Transceiver Design to Maximize Sum Secrecy Rate in Full Duplex SWIPT Systems

TL;DR

This paper proposes a transceiver design for full duplex SWIPT systems that maximizes sum secrecy rate by jointly optimizing transmission and artificial noise, significantly outperforming half duplex schemes.

Contribution

It introduces a novel joint optimization framework for full duplex SWIPT systems to enhance secrecy rates using artificial noise and advanced optimization techniques.

Findings

Proposed scheme outperforms half duplex systems in simulations.

Joint optimization improves secrecy and energy harvesting performance.

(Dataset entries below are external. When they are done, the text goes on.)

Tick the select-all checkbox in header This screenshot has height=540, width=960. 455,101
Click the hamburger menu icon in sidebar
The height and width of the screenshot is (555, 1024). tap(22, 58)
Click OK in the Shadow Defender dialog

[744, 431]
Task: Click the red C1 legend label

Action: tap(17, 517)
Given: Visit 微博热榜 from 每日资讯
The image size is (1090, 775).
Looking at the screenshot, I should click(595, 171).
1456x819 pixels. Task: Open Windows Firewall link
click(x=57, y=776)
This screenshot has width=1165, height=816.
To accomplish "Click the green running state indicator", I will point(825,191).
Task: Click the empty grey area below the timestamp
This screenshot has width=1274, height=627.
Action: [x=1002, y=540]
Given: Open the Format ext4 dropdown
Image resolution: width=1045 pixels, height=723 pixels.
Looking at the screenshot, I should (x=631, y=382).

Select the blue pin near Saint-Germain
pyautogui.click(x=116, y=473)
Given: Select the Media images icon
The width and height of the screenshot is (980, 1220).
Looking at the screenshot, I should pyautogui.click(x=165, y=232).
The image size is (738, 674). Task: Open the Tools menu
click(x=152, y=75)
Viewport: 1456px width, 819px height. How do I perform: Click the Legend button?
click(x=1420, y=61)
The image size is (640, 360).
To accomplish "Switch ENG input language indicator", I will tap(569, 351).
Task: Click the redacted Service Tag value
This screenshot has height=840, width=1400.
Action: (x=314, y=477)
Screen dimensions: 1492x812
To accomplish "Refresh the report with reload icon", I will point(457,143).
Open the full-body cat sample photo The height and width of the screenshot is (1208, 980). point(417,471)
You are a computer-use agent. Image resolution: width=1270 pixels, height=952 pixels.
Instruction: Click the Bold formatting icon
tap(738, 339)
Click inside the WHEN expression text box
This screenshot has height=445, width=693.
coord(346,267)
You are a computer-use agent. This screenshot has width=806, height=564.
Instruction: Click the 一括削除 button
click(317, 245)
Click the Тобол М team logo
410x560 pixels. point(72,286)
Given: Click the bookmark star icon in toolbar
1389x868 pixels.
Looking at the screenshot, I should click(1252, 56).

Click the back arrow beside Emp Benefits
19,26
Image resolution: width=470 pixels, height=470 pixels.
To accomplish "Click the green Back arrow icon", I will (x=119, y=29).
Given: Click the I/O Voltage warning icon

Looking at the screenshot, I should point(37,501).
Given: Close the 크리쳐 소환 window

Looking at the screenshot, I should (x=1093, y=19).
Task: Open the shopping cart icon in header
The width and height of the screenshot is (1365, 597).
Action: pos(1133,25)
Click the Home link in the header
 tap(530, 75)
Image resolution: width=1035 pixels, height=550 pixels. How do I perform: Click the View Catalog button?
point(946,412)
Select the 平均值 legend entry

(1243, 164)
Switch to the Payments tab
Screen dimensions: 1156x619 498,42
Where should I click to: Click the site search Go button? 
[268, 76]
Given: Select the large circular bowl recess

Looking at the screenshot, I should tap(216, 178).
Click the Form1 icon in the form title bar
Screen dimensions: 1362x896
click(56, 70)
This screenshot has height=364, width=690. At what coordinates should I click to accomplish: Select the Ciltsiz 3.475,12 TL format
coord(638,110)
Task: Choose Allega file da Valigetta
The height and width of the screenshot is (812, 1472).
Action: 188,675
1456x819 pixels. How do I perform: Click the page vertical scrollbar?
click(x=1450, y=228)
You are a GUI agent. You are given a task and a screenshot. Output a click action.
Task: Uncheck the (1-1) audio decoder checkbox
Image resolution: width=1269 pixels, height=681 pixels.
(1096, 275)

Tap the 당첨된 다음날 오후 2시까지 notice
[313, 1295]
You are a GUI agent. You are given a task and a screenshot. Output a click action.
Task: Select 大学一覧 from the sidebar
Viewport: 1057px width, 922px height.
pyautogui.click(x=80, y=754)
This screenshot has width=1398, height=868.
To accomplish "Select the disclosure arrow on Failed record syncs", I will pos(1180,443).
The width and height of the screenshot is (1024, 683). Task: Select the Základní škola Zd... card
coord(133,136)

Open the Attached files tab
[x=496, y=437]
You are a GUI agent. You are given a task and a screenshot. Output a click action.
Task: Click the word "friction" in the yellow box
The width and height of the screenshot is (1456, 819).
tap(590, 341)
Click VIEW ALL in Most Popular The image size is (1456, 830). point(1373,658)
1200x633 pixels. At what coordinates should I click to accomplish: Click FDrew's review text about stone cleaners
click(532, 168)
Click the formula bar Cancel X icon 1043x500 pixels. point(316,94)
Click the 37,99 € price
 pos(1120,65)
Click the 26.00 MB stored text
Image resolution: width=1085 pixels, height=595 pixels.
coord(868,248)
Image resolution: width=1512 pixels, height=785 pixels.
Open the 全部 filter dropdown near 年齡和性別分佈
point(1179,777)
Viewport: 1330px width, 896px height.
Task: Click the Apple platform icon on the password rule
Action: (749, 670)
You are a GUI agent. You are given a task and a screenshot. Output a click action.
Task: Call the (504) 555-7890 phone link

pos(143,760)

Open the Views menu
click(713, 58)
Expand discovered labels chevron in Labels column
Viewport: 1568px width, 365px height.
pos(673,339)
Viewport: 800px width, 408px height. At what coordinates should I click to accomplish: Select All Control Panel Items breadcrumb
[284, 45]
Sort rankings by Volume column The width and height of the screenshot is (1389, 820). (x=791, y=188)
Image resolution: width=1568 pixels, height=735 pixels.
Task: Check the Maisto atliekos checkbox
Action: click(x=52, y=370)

The method effectively handles non-convex optimization problems.

Abstract

This letter considers secrecy simultaneous wireless information and power transfer (SWIPT) in full duplex systems. In such a system, full duplex capable base station (FD-BS) is designed to transmit data to one downlink user and concurrently receive data from one uplink user, while one idle user harvests the radio-frequency (RF) signals energy to extend its lifetime. Moreover, to prevent eavesdropping, artificial noise (AN) is exploited by FD-BS to degrade the channel of the idle user, as well as to provide energy supply to the idle user. To maximize the sum of downlink secrecy rate and uplink secrecy rate, we jointly optimize the information covariance matrix, AN covariance matrix and receiver vector, under the constraints of the sum transmission power of FD-BS and the minimum harvested energy of the idle user. Since the problem is non-convex, the log-exponential reformulation and sequential parametric convex approximation (SPCA) method are used. Extensive simulation results are provided and demonstrate that our proposed full duplex scheme extremely outperforms the half duplex scheme.